Incorrect Authorization
CVE-2026-44850
Summary
Portainer offers an environment-level **Disable bind mounts for non-administrators** security setting that blocks regular users from binding host paths into containers they create through the Portainer-mediated Docker API. The check that enforces this setting only inspected the legacy `HostConfig.Binds` array on the container-create proxy and never looked at the equivalent `HostConfig.Mounts` array. Any authenticated user with rights to create containers on a Docker environment where the restriction is enabled could submit a `bind`-typed entry under `HostConfig.Mounts` and mount any host path into their container. The two fields are interchangeable on the Docker daemon -- both produce real bind mounts at runtime -- so a check that inspects only one is functionally equivalent to no check at all. The same primitive is correctly enforced on Swarm service create against `TaskTemplate.ContainerSpec.Mounts`; the gap was specific to the POST /containers/create proxy path. Exploitation requires a regular user with container-create rights on an environment that has the restriction enabled. Such a user can mount any host path read-write or read-only into a container they own and use the resulting view of the host filesystem to read or write anything the Docker daemon's user can -- typically root. Bind-mount restriction is the primary defence against host filesystem exposure on shared environments where regular users are otherwise permitted to deploy containers.
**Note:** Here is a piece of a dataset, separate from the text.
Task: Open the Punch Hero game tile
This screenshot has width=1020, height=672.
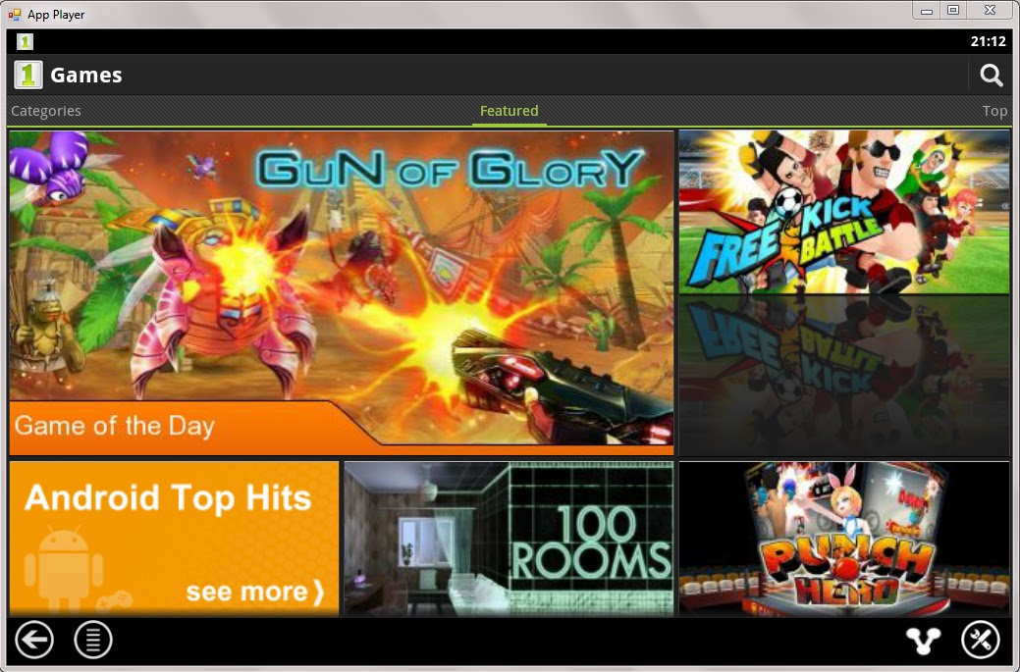Action: pos(844,539)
This issue affects github.com/portainer/portainer versions 2.33.0 prior to 2.33.8, 2.39.0 prior to 2.39.2 and 2.40.0 prior to 2.41.0.
- LOW
- NETWORK
- LOW
- CHANGED
- NONE
- LOW
- HIGH
- NONE
CWE-863 - Incorrect Authorization
Authorization is a security mechanism performed by an application to grant or deny access to the requested resources by verifying the privileges of the user. When an application lacks effective authorization mechanisms, it enables unauthorized users to gain unintended privileges and illegitimate access to resources. Such a vulnerability may result in exposure of sensitive information, denial of service, arbitrary code execution, and complete system takeover.